KabarKalimantan — Pemerintah Kota Balikpapan tengah mengkaji rencana pemekaran sejumlah kelurahan yang dinilai berpotensi membentuk kecamatan baru. Kajian ini dilakukan untuk menyesuaikan dengan syarat minimal pembentukan kecamatan, yakni memiliki sedikitnya lima kelurahan.

Asisten Tata Pemerintahan Kota Balikpapan, Zulkifli, mengungkapkan beberapa wilayah yang menjadi fokus kajian mencakup kawasan timur, utara, hingga sebagian wilayah barat kota. Sejumlah kelurahan yang masuk dalam pembahasan di antaranya Manggar, Karang Joang, dan Graha Indah.

Kelurahan Kariangau juga dinilai memiliki peluang besar untuk dimekarkan, meski perlu ditinjau lebih lanjut dari sisi jumlah penduduk serta luas wilayah.
“Untuk membentuk kecamatan baru, kelurahan harus dimekarkan terlebih dahulu. Dari hasil kajian awal, ada beberapa kelurahan gabungan di wilayah timur, utara, dan sebagian barat yang berpotensi membentuk satu kecamatan baru,” jelas Zulkifli, Minggu (17/8/2025).

Kajian ini melibatkan konsultan dari Universitas Gadjah Mada (UGM). Setelah pemetaan wilayah rampung, Pemkot Balikpapan akan menyusun Rancangan Peraturan Daerah (Raperda) sebagai dasar hukum pemekaran.

Selain aspek administratif, pemerintah juga akan meminta persetujuan masyarakat melalui forum musyawarah di tingkat kelurahan.
“Proses ini masih panjang.
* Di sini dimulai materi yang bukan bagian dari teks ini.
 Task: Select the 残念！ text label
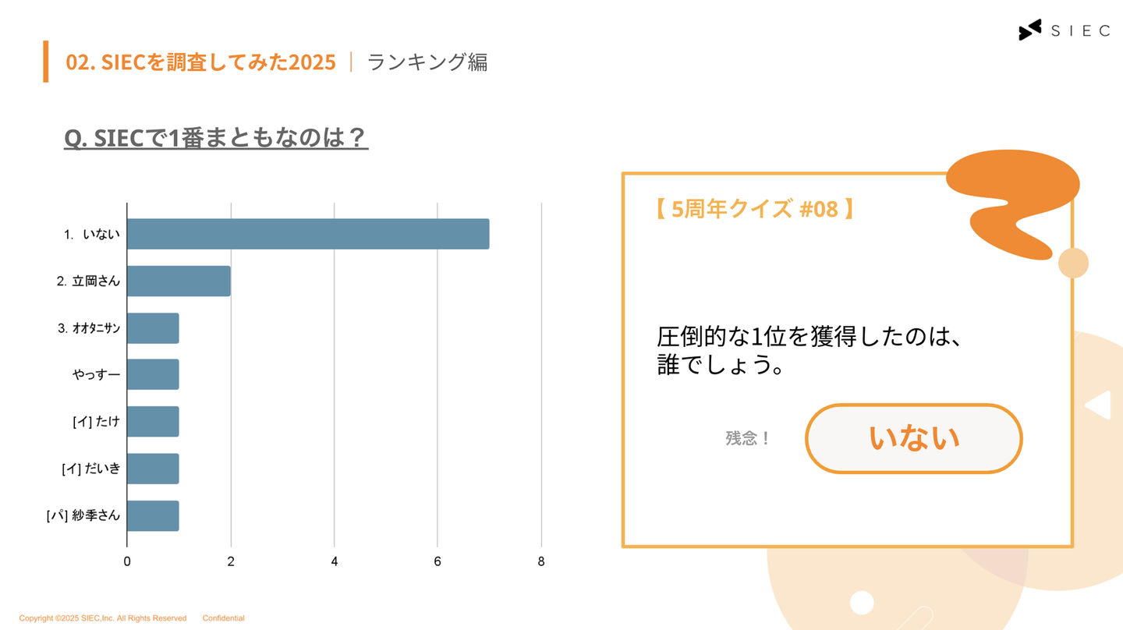click(747, 438)
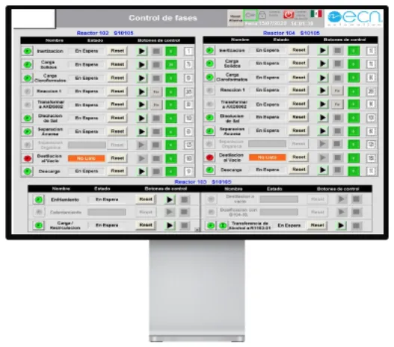The width and height of the screenshot is (394, 347).
Task: Click the Fin button in Reactor 104 Reaccion 1 row
Action: coord(337,91)
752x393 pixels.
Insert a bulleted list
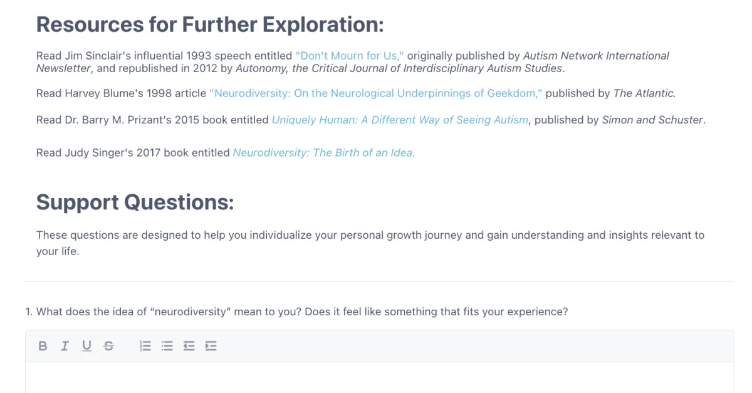click(x=167, y=345)
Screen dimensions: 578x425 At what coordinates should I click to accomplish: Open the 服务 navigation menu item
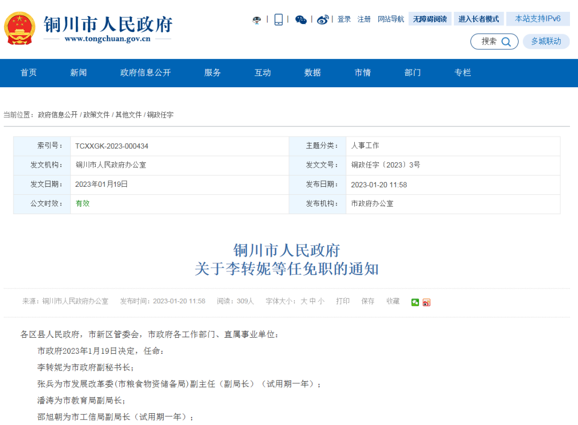(x=212, y=73)
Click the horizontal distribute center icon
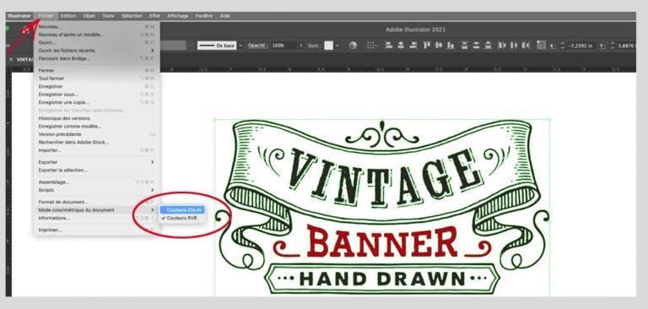Screen dimensions: 648x309 pyautogui.click(x=514, y=46)
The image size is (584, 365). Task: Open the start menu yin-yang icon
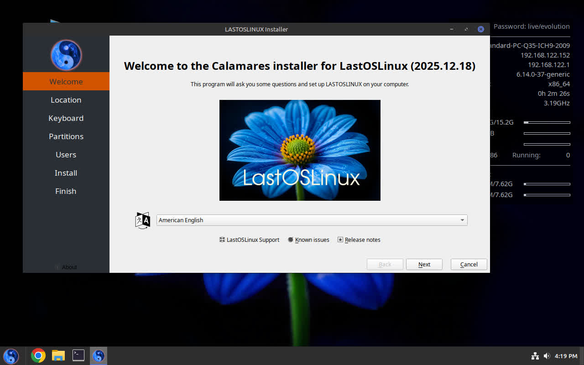pos(11,356)
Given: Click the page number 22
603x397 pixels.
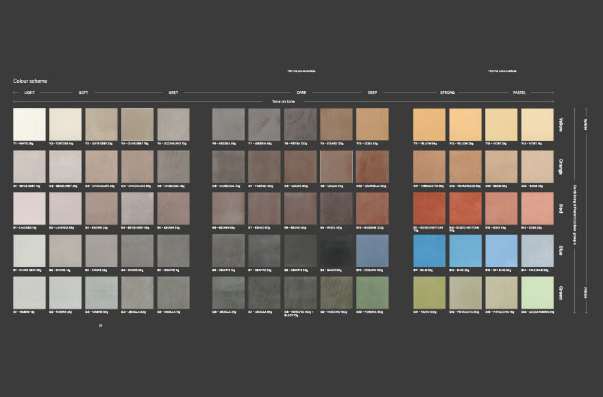Looking at the screenshot, I should [x=99, y=326].
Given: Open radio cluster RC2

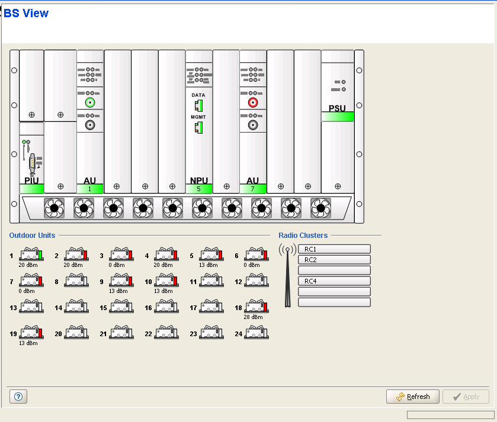Looking at the screenshot, I should point(334,260).
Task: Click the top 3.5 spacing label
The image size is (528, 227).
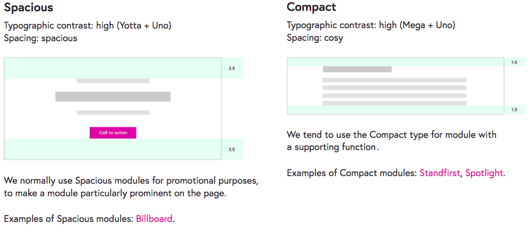Action: click(231, 68)
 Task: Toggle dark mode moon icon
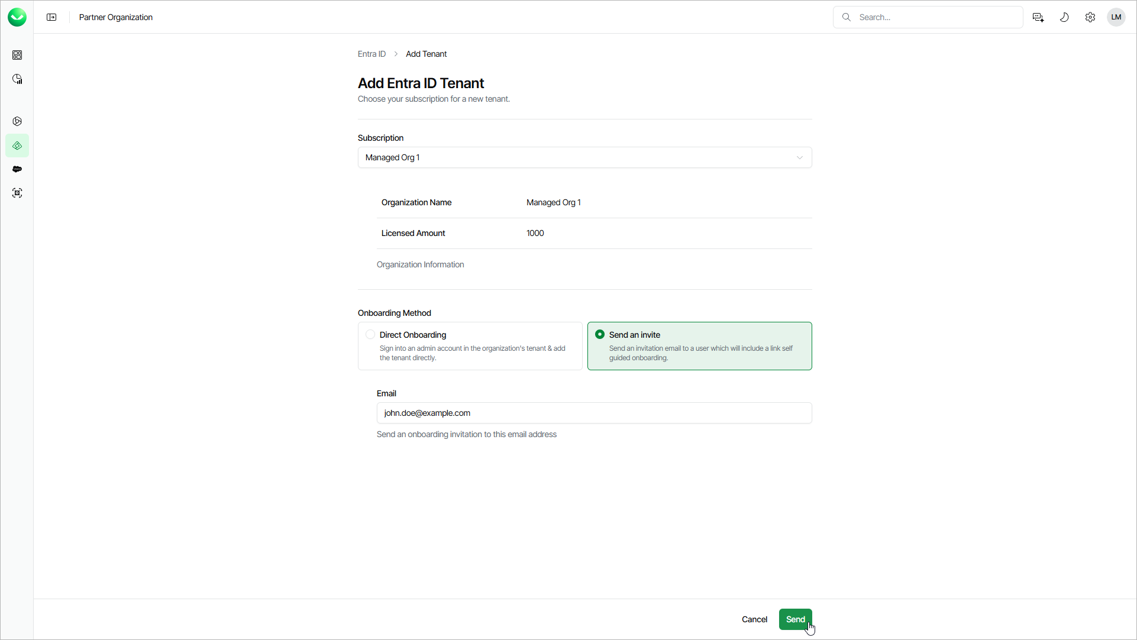[1064, 17]
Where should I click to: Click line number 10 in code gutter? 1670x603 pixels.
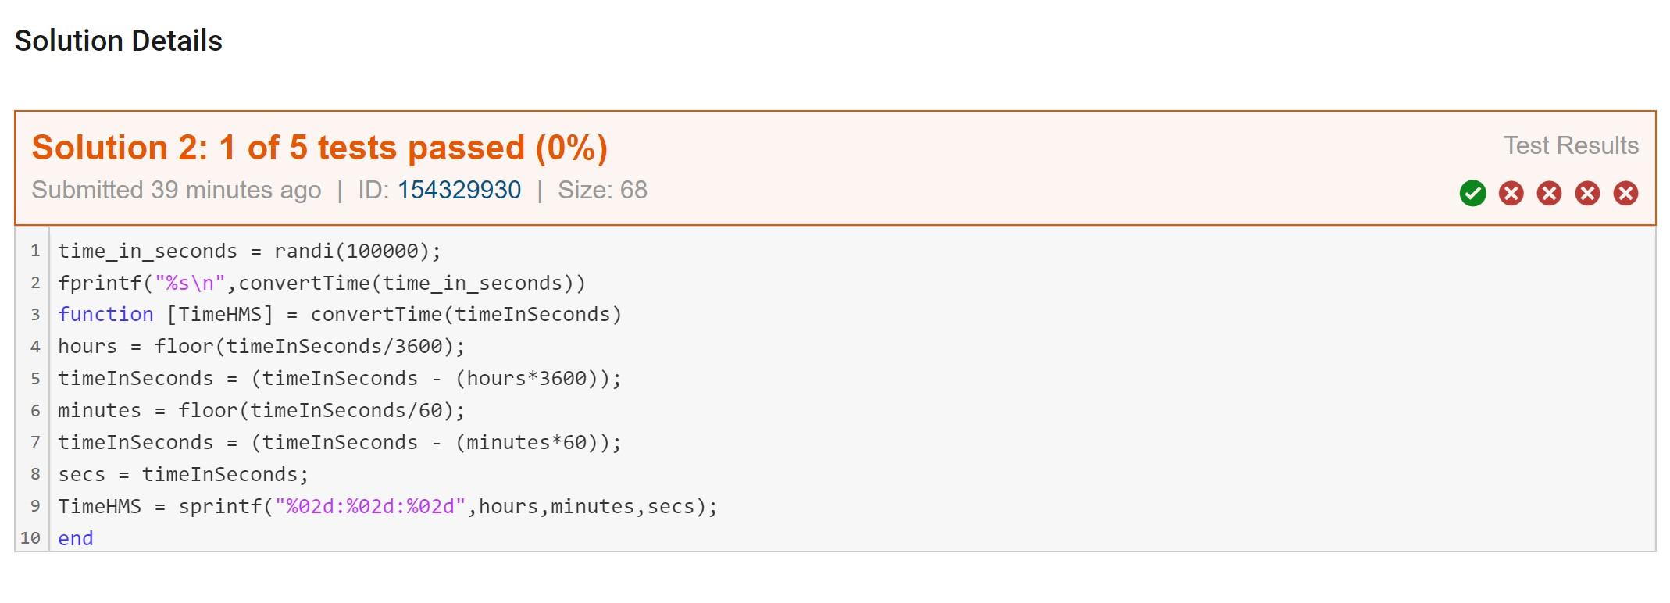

Kami akan menyusun draft Perda terlebih dahulu, kemudian mendorong persetujuan melalui forum musyawarah di masing-masing kelurahan bersama unsur masyarakat,” tambah Zulkifli.

Tahapan pemekaran juga mencakup penataan ulang Rukun Tetangga (RT). Kelurahan dengan jumlah lebih dari 300 kepala keluarga (KK) berpeluang dimekarkan menjadi RT baru sesuai ketentuan yang berlaku.
“Pemekaran RT sudah bisa dilakukan. Kami membuka peluang bagi kelurahan dengan jumlah 300 KK untuk dimekarkan,” pungkasnya.